Battle-testing Temporal - Part 1
Temporal is gaining traction spearheading a new generation of Workflow tools/frameworks.
Namely Durable Execution frameworks. Unlike most Workflow tools/frameworks, Durable Execution frameworks take a code-centric approach (no external models) meant to assist the developer in building complex Workflows (Sagas) that can take anywhere from seconds to months. There is no limit.
Promising out-of-the-box support for (re)starting Workflows from exactly where they were (upon failure) based on managed event-sourced state management.
Said to support a wide-range of use-cases from multistep financial processes to ML-pipelines in the wild.
From a 1000-feet view it seems like a Durable Execution framework like Temporal could indeed be the first developer-friendly generation of Workflow engines to assist a wide variety of long-running processes.
So join me on this journey and let’s find out if it is truly possible to write production-grade long-running processes in a non-evasive developer-friendly manner by asking my favorite architecture question…
Will it Poker?
In more words, does the architecture withstand all the (non-)functional requirements that stem from supporting a fully-fledged server poker gaming server capable of supporting arbitrary amounts of poker tournaments, each supporting arbitrary amounts of players.
Dealing with:
-
Transferring of funds from/to player accounts
-
Coordination between multiple tables (games) part of the same tournament
-
Server initiated actions/timeouts like dealing cards and default player actions
-
Stateful behavior that needs to survive all sorts of failures
-
Usage of randomization to shuffle decks of cards
-
High traceability & observability requirements
-
Low-latency fan-out of updates to clients
-
Clients with incentive to cheat/break the system
Turning it into my go-to proof-of-concept use case.

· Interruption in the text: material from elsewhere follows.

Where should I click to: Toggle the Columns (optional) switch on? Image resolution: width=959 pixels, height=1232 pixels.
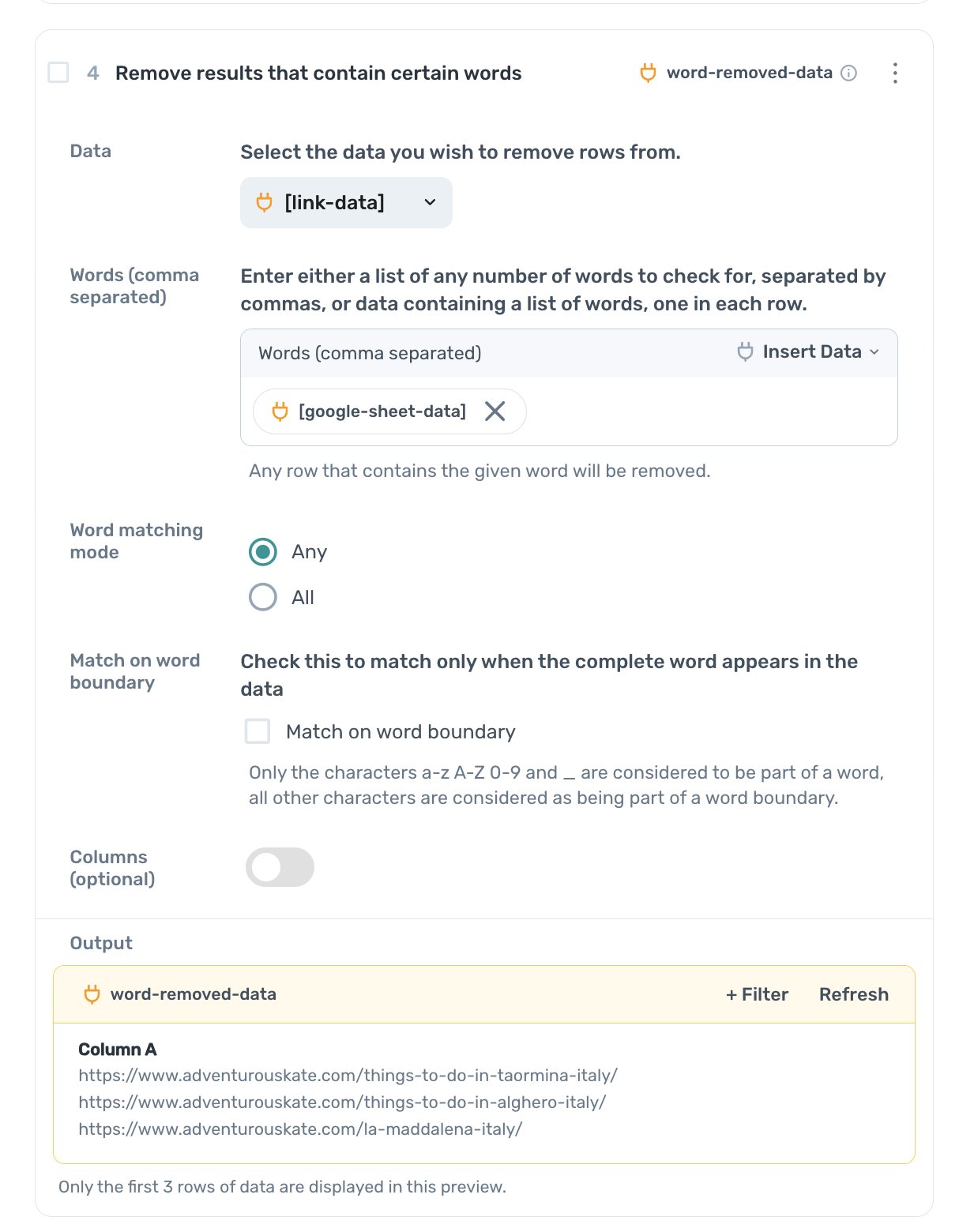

| Disclaimer: this is not "you should build game servers like this", nor a "you should build game servers with Temporal" blog. It is merely blog series about testing if Temporal is up to the task for such complex use-case, highlighting which tradeoffs/benefits it brings. |
Skipping the plumping code to set-up a workflow, I want to focus in this part 1 on the actual business logic instead.
DIY Approach - what I had to start with
The following pseudocode provides the basic generalized set-up of the code for a turn-based (Poker table) game server. While it has nothing to do with Temporal, it provides a baseline for the code before adding Temporal into the mix. Feel free to laugh at the semi-intentional naive approach ;)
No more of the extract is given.